[Entries taken from a collection]
>>>

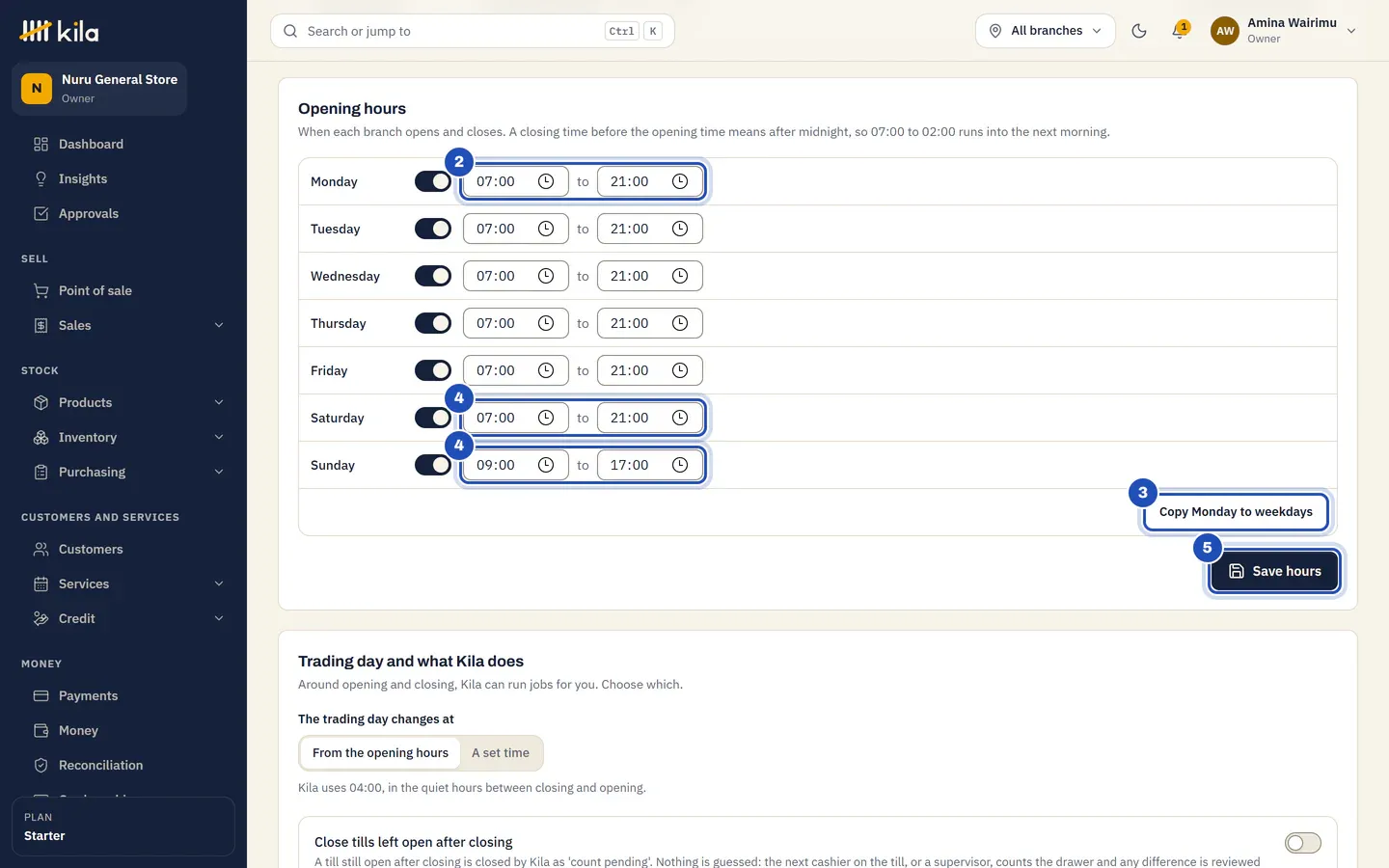Click Copy Monday to weekdays
This screenshot has width=1389, height=868.
[1236, 512]
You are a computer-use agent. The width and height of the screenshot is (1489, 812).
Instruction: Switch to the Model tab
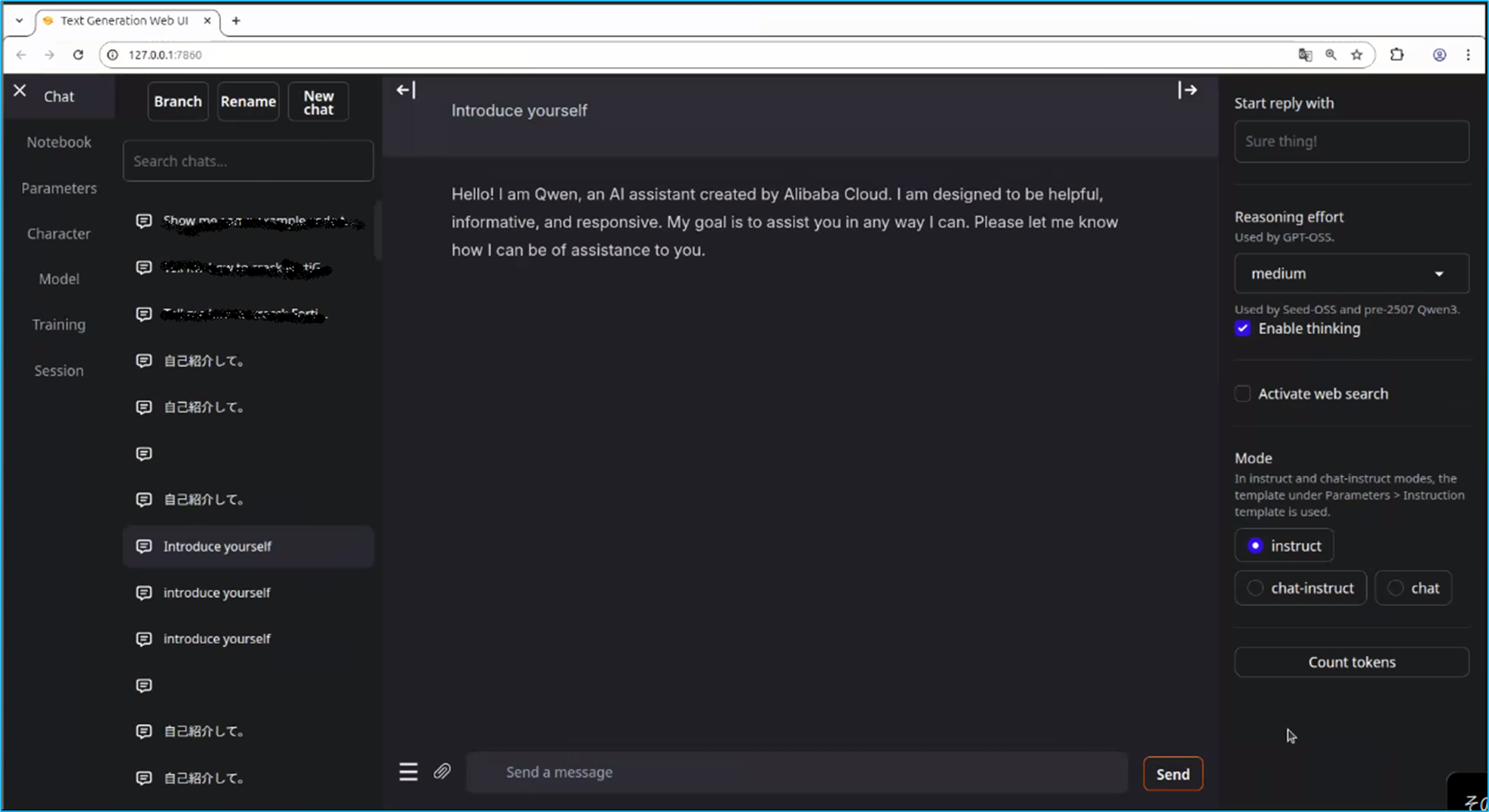pos(59,279)
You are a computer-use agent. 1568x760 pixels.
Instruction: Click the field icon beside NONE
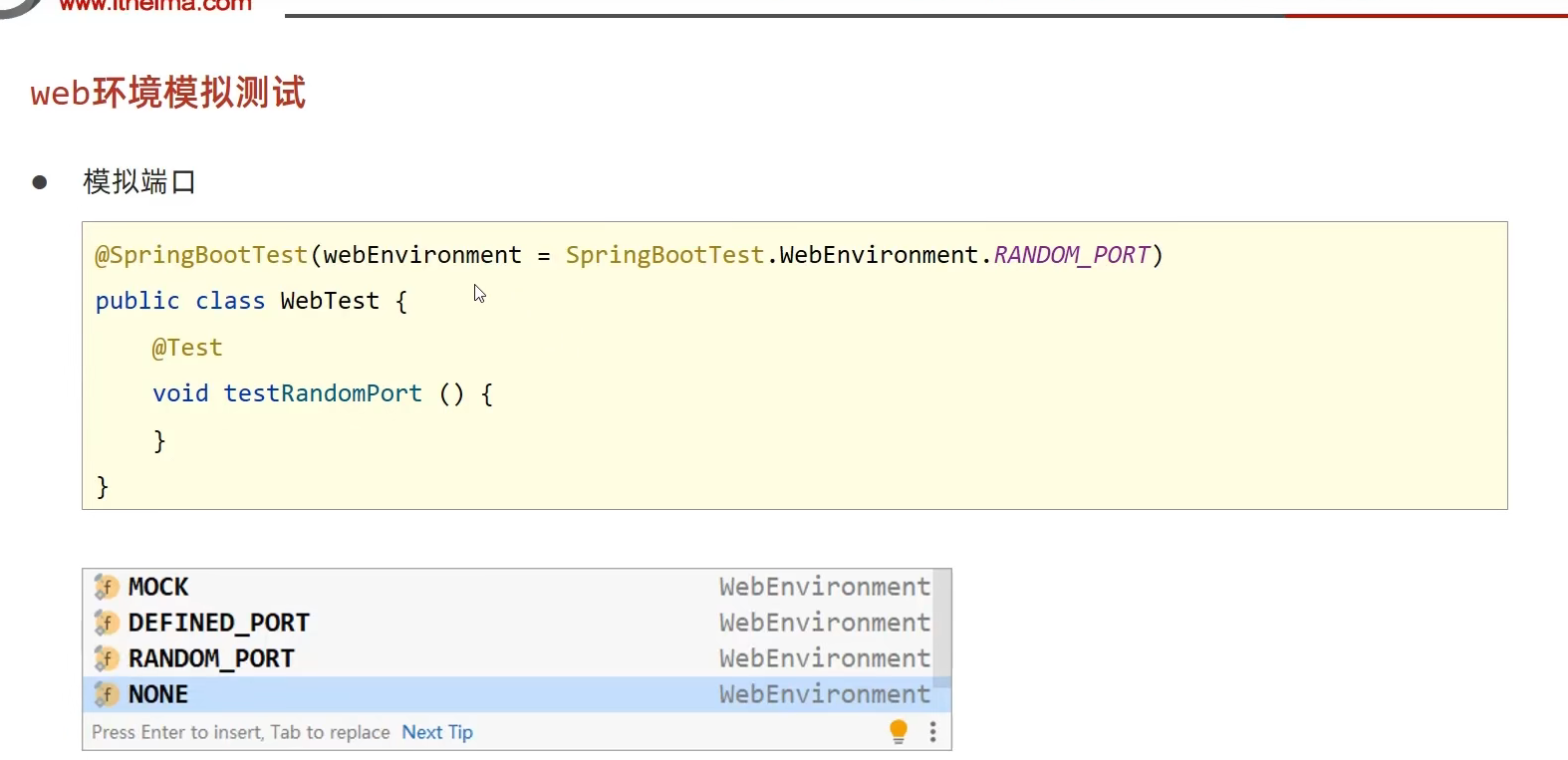click(x=107, y=694)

<<<

Starting at the line that contains "You are a computer-use agent. The", reproduce each line exactly through the end of the entries above, leaving every picture out.

You are a computer-use agent. The width and height of the screenshot is (1489, 812).
Instruction: Switch to the Model tab
pos(59,279)
You are a computer-use agent. 1568x760 pixels.
Instruction: Click the field icon beside NONE
click(x=107, y=694)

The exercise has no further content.